§ **LISTED RECORDS**
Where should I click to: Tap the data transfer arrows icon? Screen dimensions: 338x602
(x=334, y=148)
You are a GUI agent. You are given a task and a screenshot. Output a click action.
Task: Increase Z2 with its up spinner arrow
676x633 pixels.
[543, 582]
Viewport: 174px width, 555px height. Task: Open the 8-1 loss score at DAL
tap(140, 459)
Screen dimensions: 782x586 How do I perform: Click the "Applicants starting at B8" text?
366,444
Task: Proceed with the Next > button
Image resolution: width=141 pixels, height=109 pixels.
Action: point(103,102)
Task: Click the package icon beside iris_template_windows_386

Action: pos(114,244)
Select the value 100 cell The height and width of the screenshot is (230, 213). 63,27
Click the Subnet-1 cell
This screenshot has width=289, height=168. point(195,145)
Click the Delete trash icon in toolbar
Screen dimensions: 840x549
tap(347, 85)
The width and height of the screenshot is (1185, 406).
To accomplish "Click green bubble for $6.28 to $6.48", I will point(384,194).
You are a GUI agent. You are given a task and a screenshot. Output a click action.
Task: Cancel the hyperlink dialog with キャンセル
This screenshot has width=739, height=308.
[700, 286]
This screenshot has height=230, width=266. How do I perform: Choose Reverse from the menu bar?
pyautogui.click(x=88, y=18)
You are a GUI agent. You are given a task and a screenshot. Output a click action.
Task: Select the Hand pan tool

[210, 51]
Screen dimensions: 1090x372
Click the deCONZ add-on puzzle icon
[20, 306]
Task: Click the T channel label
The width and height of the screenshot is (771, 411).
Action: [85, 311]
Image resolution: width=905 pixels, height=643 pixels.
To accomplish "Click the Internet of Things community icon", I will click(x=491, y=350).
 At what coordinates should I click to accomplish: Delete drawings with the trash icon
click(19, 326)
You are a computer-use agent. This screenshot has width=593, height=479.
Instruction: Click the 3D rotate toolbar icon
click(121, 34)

§ **HOW TO COMPLETE THIS TASK**
All of the material above should be repeated word for word.

§ **OUTPUT BELOW**
Where should I click to: Tap the data transfer arrows icon? Screen dimensions: 338x602
(x=334, y=148)
You are a GUI agent. You are given a task and a screenshot. Output a click action.
Task: Increase Z2 with its up spinner arrow
676x633 pixels.
[543, 582]
Viewport: 174px width, 555px height. Task: Open the 8-1 loss score at DAL
tap(140, 459)
Screen dimensions: 782x586 How do I perform: Click the "Applicants starting at B8" text?
366,444
Task: Proceed with the Next > button
Image resolution: width=141 pixels, height=109 pixels.
Action: point(103,102)
Task: Click the package icon beside iris_template_windows_386

Action: pos(114,244)
Select the value 100 cell The height and width of the screenshot is (230, 213). 63,27
Click the Subnet-1 cell
This screenshot has width=289, height=168. point(195,145)
Click the Delete trash icon in toolbar
Screen dimensions: 840x549
tap(347, 85)
The width and height of the screenshot is (1185, 406).
To accomplish "Click green bubble for $6.28 to $6.48", I will point(384,194).
You are a GUI agent. You are given a task and a screenshot. Output a click action.
Task: Cancel the hyperlink dialog with キャンセル
This screenshot has width=739, height=308.
[700, 286]
This screenshot has height=230, width=266. How do I perform: Choose Reverse from the menu bar?
pyautogui.click(x=88, y=18)
You are a GUI agent. You are given a task and a screenshot. Output a click action.
Task: Select the Hand pan tool

[210, 51]
Screen dimensions: 1090x372
Click the deCONZ add-on puzzle icon
[20, 306]
Task: Click the T channel label
The width and height of the screenshot is (771, 411).
Action: [85, 311]
Image resolution: width=905 pixels, height=643 pixels.
To accomplish "Click the Internet of Things community icon", I will click(x=491, y=350).
 At what coordinates should I click to accomplish: Delete drawings with the trash icon
click(19, 326)
You are a computer-use agent. This screenshot has width=593, height=479.
Instruction: Click the 3D rotate toolbar icon
click(121, 34)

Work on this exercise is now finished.